Multiple sources detection
Overview
Detecting when multiple harmonic sources are present is essential for structuring various type of audio content. We propose a method for detecting area with simultaneous harmonic sources using graph analysis of the tracking of the main frequencies.
As our approach seems to work on choir detection, we propose to generalise our approach to identify overlapping harmonic sources using the sinusoidal segments.
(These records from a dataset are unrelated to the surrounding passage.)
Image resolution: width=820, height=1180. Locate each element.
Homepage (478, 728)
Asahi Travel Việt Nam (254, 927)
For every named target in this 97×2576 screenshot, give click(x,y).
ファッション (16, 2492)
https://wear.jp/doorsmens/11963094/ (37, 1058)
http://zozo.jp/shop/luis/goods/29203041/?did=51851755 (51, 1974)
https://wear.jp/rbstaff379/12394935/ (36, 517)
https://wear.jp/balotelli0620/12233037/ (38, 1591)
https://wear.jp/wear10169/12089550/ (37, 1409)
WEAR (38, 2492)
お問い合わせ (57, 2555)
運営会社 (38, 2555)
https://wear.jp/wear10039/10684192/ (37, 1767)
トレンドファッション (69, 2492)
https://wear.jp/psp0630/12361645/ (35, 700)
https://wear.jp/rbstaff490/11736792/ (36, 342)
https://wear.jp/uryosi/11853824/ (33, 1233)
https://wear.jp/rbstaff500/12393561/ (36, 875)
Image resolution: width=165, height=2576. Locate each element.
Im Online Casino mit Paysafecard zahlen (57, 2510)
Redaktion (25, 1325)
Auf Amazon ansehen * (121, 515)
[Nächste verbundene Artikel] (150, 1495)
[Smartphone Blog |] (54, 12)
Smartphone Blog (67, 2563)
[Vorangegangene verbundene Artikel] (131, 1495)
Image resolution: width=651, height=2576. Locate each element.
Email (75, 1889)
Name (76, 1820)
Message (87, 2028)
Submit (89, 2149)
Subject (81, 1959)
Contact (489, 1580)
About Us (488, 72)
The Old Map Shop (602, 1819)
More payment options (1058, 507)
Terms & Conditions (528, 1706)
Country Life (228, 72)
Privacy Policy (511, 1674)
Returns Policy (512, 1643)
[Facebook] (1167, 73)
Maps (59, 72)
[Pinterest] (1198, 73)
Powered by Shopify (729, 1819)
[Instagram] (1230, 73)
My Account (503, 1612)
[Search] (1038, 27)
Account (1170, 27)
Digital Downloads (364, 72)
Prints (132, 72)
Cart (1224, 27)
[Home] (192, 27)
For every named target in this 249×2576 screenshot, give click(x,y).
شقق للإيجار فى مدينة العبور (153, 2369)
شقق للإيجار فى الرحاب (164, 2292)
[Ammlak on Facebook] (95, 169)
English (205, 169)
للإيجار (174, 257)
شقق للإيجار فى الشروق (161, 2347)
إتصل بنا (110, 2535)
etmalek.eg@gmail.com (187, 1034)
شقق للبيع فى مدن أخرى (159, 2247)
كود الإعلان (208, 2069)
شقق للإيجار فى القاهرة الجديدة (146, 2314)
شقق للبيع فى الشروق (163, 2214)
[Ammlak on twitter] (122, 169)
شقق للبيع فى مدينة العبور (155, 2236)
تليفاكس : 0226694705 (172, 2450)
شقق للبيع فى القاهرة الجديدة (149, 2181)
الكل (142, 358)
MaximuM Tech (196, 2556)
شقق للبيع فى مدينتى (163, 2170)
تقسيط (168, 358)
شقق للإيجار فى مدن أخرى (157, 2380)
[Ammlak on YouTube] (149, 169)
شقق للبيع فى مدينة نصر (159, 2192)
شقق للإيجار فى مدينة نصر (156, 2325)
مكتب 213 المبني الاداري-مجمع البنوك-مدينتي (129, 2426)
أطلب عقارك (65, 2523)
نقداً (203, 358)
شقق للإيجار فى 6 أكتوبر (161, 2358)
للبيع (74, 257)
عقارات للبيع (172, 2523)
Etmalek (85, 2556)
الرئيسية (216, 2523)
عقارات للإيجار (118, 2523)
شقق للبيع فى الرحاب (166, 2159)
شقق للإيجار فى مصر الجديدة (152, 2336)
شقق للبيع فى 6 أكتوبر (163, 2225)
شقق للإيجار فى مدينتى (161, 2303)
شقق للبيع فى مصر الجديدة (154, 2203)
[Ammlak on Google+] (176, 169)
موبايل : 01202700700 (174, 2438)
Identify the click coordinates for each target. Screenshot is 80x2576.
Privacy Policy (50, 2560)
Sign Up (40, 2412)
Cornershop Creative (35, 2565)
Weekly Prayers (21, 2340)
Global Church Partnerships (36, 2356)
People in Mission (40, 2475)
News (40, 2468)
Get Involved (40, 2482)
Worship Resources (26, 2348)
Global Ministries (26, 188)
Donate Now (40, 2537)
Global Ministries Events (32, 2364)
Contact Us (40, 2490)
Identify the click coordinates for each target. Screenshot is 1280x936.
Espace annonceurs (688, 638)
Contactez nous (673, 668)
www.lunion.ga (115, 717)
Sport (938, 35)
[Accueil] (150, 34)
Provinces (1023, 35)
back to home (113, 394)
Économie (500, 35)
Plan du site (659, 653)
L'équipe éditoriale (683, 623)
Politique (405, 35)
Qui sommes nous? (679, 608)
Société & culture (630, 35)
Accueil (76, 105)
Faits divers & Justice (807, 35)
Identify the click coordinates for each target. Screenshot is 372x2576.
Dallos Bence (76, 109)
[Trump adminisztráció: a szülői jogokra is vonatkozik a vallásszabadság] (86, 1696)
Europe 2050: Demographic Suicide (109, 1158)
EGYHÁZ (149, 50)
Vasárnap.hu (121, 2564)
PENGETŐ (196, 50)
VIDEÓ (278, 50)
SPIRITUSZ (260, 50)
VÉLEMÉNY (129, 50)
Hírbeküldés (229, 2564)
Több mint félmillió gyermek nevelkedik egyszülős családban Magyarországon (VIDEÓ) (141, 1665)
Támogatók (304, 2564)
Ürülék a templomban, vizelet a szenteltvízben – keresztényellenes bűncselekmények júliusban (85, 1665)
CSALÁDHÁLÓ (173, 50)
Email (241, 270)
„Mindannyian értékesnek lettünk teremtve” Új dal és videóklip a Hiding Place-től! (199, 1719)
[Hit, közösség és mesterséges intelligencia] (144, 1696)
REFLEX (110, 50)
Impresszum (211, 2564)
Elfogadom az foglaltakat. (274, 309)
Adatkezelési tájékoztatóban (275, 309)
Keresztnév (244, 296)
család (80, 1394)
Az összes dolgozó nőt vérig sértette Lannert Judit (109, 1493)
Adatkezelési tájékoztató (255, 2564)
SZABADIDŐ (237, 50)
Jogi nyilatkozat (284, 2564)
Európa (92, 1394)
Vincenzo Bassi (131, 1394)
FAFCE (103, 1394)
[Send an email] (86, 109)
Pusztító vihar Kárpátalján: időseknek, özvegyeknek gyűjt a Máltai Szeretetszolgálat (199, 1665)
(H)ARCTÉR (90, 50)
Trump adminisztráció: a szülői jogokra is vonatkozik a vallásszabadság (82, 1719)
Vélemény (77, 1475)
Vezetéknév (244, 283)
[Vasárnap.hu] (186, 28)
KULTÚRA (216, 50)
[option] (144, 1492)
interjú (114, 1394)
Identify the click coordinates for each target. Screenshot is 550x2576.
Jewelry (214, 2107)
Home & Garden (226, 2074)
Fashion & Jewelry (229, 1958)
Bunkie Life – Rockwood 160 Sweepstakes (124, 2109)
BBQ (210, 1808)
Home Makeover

Compared with the previous approach, no time-frequency restriction is performed and the spectrum is analysed for every frame and every frequencies up to 3000Hz.
Peak selection and tracking
In order to avoid the impact of noise on the tracking, the approach does not select all the peaks any more but use a piecewise linear threshold to select only the most predominant peaks. This threshold also take into accounts the fact that amplitudes decrease with frequencies as shown in the figure below.

The tracking method is restored to its initial configuration, allowing only one successor per peak.
Graph analysis
To detect the different sources our approach uses a grouping of the different sinusoidal segments corresponding to a single source. In order to regroup them, we will use the harmonicity between their frequencies to create a graph of the links between sinusoidal segments.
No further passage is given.